Basically, I took Graph #2 from yesterday and subtracted the blue line from the red line. Here is the result:
|Graph #1: Normalized Prices less Normalized Output (Normalized at 1953)|
The graph shows a downtrend to the mid-60s, as real output grew faster than prices went up. Then, perhaps, there is a brief flat spot (suggesting that prices and output increased at about the same rate). Then up and up it goes, showing that prices have increased faster than output since the early 1970s.
There seems to be a kink at the 1982 recession. The line goes up faster before the kink, and not quite so faster after. Still, the trend for 40 years has been that prices increase faster than real output.

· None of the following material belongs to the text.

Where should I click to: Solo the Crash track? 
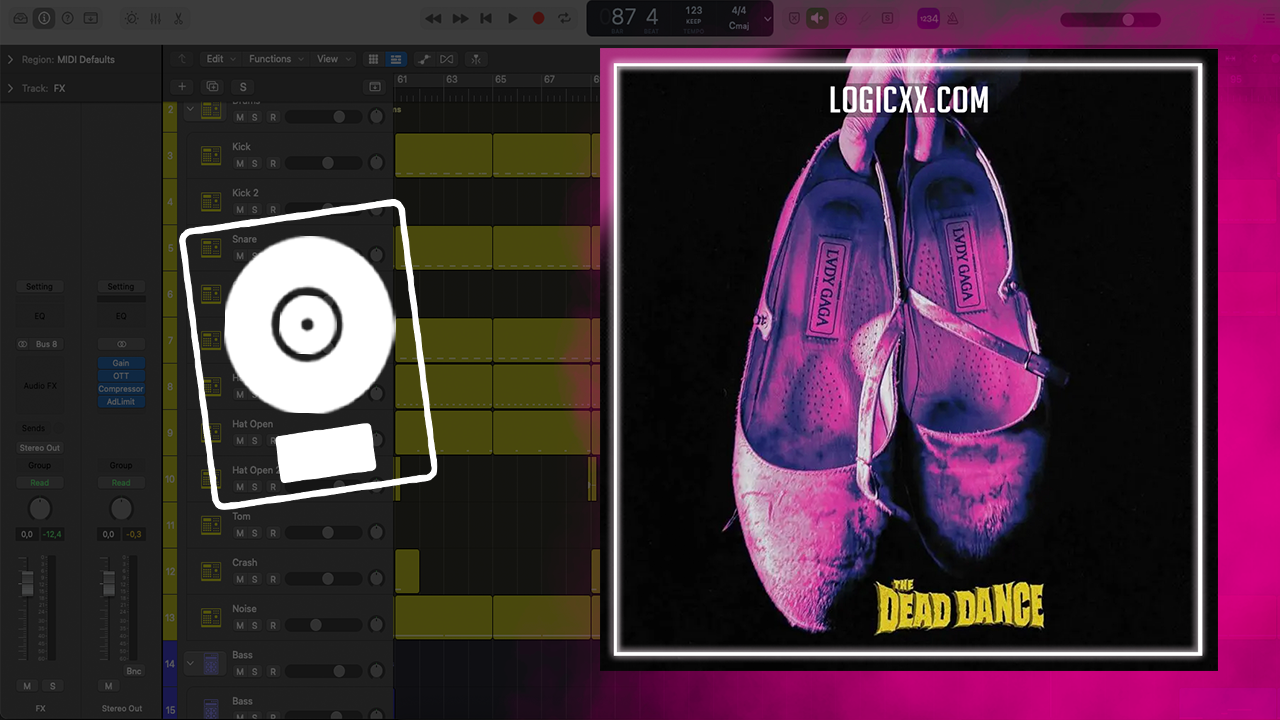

There is no reason that I can see, to expect this 40-year trend to suddenly change if we switch from "Inflation Targeting" to "NGDP Targeting". Rather, I expect the line to go up faster again, if we take our eye off prices.
Two more views of the same comparison of prices and real output:
|Graph #2: Normalized at 1980|
|Graph #3: Normalized at 2012|
And one more view, not normalized at all:
|Graph #4: A Simple Ratio|
Graph #4 tells this story: The level of prices, as compared to the level of real output, begins at a middling value. Over the next 15 years or so it falls, as real output increases faster than prices.
Then it seems to hit bottom, bounce once, and skyrocket -- climbing twice as far as it fell. This was the Great Inflation.
Since the end of the 1982 recession, the ratio has remained high, as if bumping up against a ceiling. The level of prices, relative to output, has changed little. Real output increases no faster than prices.